▶ _Activity_: What you return must match the records word for word.

──────

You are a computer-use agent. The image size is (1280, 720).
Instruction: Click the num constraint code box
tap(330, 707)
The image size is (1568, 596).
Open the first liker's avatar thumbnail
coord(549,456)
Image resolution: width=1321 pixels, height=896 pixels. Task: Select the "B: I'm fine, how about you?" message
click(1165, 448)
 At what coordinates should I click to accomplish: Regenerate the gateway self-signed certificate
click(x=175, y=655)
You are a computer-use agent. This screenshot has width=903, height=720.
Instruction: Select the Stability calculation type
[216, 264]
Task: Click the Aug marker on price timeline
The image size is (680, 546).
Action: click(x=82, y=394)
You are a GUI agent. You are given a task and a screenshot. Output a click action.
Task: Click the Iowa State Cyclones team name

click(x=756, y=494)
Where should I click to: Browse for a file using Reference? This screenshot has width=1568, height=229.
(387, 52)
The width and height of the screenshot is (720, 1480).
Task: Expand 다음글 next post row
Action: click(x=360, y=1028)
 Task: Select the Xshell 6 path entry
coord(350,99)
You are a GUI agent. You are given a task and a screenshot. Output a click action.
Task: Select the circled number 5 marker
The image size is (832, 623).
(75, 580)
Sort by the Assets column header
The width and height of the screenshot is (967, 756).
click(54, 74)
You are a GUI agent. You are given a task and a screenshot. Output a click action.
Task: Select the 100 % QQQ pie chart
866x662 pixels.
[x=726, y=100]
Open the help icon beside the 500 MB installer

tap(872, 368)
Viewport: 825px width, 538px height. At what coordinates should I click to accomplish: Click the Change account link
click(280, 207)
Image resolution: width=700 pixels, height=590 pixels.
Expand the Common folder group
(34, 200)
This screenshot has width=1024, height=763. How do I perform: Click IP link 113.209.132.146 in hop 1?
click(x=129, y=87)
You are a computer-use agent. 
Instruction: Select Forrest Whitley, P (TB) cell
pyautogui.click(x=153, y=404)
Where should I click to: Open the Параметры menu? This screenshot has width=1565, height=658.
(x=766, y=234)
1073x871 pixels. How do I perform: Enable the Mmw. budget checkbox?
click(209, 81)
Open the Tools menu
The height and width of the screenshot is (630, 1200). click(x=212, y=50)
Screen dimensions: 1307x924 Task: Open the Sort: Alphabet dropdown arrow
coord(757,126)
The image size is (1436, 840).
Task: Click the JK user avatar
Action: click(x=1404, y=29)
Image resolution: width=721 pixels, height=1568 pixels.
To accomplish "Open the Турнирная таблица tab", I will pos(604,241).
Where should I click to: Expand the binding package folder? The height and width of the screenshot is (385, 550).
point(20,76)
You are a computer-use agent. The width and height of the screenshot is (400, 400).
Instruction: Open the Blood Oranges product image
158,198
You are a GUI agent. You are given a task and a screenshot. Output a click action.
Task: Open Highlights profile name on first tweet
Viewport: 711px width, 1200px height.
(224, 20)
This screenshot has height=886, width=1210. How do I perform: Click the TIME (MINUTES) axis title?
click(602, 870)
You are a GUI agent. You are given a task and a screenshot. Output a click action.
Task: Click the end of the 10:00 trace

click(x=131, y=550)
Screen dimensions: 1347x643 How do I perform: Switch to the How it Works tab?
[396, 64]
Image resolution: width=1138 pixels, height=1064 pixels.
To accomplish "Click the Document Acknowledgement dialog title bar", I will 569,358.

──────

▶ _Exercise result_:
You are a computer-use agent. The image size is (1280, 720).
Instruction: Click the num constraint code box
tap(330, 707)
The image size is (1568, 596).
Open the first liker's avatar thumbnail
coord(549,456)
Image resolution: width=1321 pixels, height=896 pixels. Task: Select the "B: I'm fine, how about you?" message
click(1165, 448)
 At what coordinates should I click to accomplish: Regenerate the gateway self-signed certificate
click(x=175, y=655)
You are a computer-use agent. This screenshot has width=903, height=720.
Instruction: Select the Stability calculation type
[216, 264]
Task: Click the Aug marker on price timeline
The image size is (680, 546).
Action: click(x=82, y=394)
You are a GUI agent. You are given a task and a screenshot. Output a click action.
Task: Click the Iowa State Cyclones team name

click(x=756, y=494)
Where should I click to: Browse for a file using Reference? This screenshot has width=1568, height=229.
(387, 52)
The width and height of the screenshot is (720, 1480).
Task: Expand 다음글 next post row
Action: click(x=360, y=1028)
 Task: Select the Xshell 6 path entry
coord(350,99)
You are a GUI agent. You are given a task and a screenshot. Output a click action.
Task: Select the circled number 5 marker
The image size is (832, 623).
(75, 580)
Sort by the Assets column header
The width and height of the screenshot is (967, 756).
click(54, 74)
You are a GUI agent. You are given a task and a screenshot. Output a click action.
Task: Select the 100 % QQQ pie chart
866x662 pixels.
[x=726, y=100]
Open the help icon beside the 500 MB installer

tap(872, 368)
Viewport: 825px width, 538px height. At what coordinates should I click to accomplish: Click the Change account link
click(280, 207)
Image resolution: width=700 pixels, height=590 pixels.
Expand the Common folder group
(34, 200)
This screenshot has width=1024, height=763. How do I perform: Click IP link 113.209.132.146 in hop 1?
click(x=129, y=87)
You are a computer-use agent. 
Instruction: Select Forrest Whitley, P (TB) cell
pyautogui.click(x=153, y=404)
Where should I click to: Open the Параметры menu? This screenshot has width=1565, height=658.
(x=766, y=234)
1073x871 pixels. How do I perform: Enable the Mmw. budget checkbox?
click(209, 81)
Open the Tools menu
The height and width of the screenshot is (630, 1200). click(x=212, y=50)
Screen dimensions: 1307x924 Task: Open the Sort: Alphabet dropdown arrow
coord(757,126)
The image size is (1436, 840).
Task: Click the JK user avatar
Action: click(x=1404, y=29)
Image resolution: width=721 pixels, height=1568 pixels.
To accomplish "Open the Турнирная таблица tab", I will pos(604,241).
Where should I click to: Expand the binding package folder? The height and width of the screenshot is (385, 550).
point(20,76)
You are a computer-use agent. The width and height of the screenshot is (400, 400).
Instruction: Open the Blood Oranges product image
158,198
You are a GUI agent. You are given a task and a screenshot. Output a click action.
Task: Open Highlights profile name on first tweet
Viewport: 711px width, 1200px height.
(224, 20)
This screenshot has height=886, width=1210. How do I perform: Click the TIME (MINUTES) axis title?
click(602, 870)
You are a GUI agent. You are given a task and a screenshot. Output a click action.
Task: Click the end of the 10:00 trace

click(x=131, y=550)
Screen dimensions: 1347x643 How do I perform: Switch to the How it Works tab?
[396, 64]
Image resolution: width=1138 pixels, height=1064 pixels.
To accomplish "Click the Document Acknowledgement dialog title bar", I will 569,358.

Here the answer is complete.